Bild: Offenbar unbeliebt: NPD-Plakat.
KARLSRUHE taz | Es wirkt wie eine neue Strategie: Sobald ein staatlicher
Amtsträger zum Widerstand gegen die NPD aufruft, verklagt sie ihn vor dem
jeweils zuständigen Verfassungsgericht. Am Dienstag verhandelt das
Bundesverfassungsgericht über eine Organklage der NPD gegen
Familienministerin Manuela Schwesig (SPD).
Schwesig hatte Ende Juni in einem Interview mit der Thüringer Landeszeitung
gesagt: „Ziel Nummer 1 muss sein, dass die NPD nicht in den Landtag kommt.“
Sie werde im Thüringer Wahlkampf „mithelfen, alles dafür zu tun, dass es
erst gar nicht so weit kommt“. NPD-Anwalt Peter Richter sieht darin eine
Verletzung der parteipolitischen Neutralität durch ein Regierungsmitglied.
Anfang Juni hatte Karlsruhe über eine ähnliche Klage gegen Bundespräsident
Joachim Gauck entschieden. Dieser hatte NPD-Anhänger als „Spinner“
bezeichnet. Karlsruhe billigte ihm zu, dass er als Staatsoberhaupt Gefahren
für die Demokratie offen ansprechen könne. Er könne dabei auch selbst
entscheiden, ob er sich neutral äußere oder die von ihm identifizierten
Gefährder offen benenne.
Für eine Ministerin passt das Urteil freilich nicht. Bei
Regierungsmitgliedern gilt eine Pflicht zur Neutralität, insbesondere in
Wahlkämpfen. Wie Anti-NPD-Aufrufe trotzdem juristisch gerechtfertigt werden
können, zeigen zwei Urteile aus dem Saarland und Rheinland-Pfalz.

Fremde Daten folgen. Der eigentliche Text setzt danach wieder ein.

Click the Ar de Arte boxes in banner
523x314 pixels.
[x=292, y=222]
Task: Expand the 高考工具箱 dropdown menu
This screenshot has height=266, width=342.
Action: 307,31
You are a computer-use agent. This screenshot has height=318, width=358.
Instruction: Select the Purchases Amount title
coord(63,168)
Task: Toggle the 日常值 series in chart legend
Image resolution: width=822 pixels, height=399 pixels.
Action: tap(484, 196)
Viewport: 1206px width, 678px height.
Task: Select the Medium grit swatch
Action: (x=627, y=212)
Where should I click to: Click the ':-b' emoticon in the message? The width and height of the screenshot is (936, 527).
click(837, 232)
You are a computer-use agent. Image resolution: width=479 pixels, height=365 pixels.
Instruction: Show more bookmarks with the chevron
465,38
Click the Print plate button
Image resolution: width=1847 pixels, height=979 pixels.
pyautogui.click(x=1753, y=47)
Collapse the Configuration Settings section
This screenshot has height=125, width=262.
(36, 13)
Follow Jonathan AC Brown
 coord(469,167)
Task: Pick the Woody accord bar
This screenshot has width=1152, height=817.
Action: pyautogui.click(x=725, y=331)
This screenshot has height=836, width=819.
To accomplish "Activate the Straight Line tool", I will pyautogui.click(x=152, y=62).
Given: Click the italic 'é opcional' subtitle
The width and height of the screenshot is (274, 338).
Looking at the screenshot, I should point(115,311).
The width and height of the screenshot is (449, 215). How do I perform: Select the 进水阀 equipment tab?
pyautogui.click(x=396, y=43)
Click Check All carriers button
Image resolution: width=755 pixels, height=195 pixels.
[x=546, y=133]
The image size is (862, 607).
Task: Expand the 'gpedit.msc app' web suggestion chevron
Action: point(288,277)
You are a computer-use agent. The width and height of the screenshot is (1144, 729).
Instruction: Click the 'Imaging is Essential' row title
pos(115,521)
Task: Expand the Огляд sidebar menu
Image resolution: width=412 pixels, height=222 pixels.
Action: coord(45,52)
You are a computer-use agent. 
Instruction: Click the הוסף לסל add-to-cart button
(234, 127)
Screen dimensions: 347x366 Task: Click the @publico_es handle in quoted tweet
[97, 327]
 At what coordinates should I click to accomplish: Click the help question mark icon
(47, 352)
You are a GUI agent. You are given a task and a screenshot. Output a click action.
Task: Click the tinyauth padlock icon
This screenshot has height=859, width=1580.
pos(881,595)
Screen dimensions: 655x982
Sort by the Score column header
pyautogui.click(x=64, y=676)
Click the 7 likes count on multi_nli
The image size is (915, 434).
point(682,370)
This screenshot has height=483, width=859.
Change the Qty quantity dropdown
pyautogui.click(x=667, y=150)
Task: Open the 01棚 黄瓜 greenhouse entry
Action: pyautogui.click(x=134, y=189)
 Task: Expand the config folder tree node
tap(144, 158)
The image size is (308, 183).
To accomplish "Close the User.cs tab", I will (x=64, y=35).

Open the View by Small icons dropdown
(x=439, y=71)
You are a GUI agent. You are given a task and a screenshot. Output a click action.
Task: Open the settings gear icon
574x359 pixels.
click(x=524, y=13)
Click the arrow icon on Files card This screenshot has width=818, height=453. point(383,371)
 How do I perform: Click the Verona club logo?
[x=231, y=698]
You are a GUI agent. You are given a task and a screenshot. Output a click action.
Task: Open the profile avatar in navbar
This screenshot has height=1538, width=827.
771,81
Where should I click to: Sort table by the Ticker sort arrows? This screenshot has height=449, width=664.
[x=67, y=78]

## Wiedereinzug der NPD verhindern
Malu Dreyer, die SPD-Ministerpräsidentin von Rheinland-Pfalz, hatte im
April vor den Kommunalwahlen in Pirmasens auf einer SPD-Veranstaltung
gesagt, es müsse „alles daran gesetzt werden, um den Wiedereinzug der
rechtsextremen NPD in den Stadtrat zu verhindern“. Der
Verfassungsgerichtshof von Rheinland-Pfalz hielt die Aussage in einem
Urteil vom Mai für zulässig, weil Dreyer sich nicht als Regierungschefin
geäußert habe, sondern „in ihrer privaten Eigenschaft als Mitglied der SPD
und als politisch engagierte Bürgerin“.
Dafür spreche schon der Rahmen. Als Privatperson habe sie das Recht, für
die Wahl der eigenen aufzurufen und vor der Wahl einer konkurrierenden
Partei zu warnen. Dass Dreyer bei der Veranstaltung als Ministerpräsidentin
angekündigt wurde, ändere daran nichts. Das Amt müsse „im privaten
Zusammenhang nicht verleugnet“ werden.
Anders der Ansatz des Verfassungsgerichtshof des Saarlands in einem Urteil
von Anfang Juli. Dort ging es um Äußerungen von Kultusminister Ulrich
Commerçon (SPD), der die NPD bei einer Veranstaltung des Netzwerks „Schule
ohne Rassismus“ als „Mob“, „braune Brut“ und „Wiedergänger der alt…
bezeichnet hatte.
## Erziehung der Jugend
Nach Ansicht der saarländischen Richter handelte es sich zwar um amtliche
Äußerungen, es gehöre aber zu den Aufgaben der Landesregierung, „vor
Gefahren zu warnen“. Der Kultusminister müsse die Bildungsziele der
Saar-Verfassung vertreten, insbesondere die Erziehung der Jugend zu einer
„freiheitlich-demokratischen Gesinnung“. Dabei dürfe er auch „scharf und
einprägsam“ formulieren, er sei nicht zu „verbaler Sterilität“
verpflichtet.
Auch wenn die NPD vor Gericht regelmäßig verliert, lohnen sich die Klagen
für sie. Das Einschalten von Verfassungsgerichten sorgt für Aufmerksamkeit.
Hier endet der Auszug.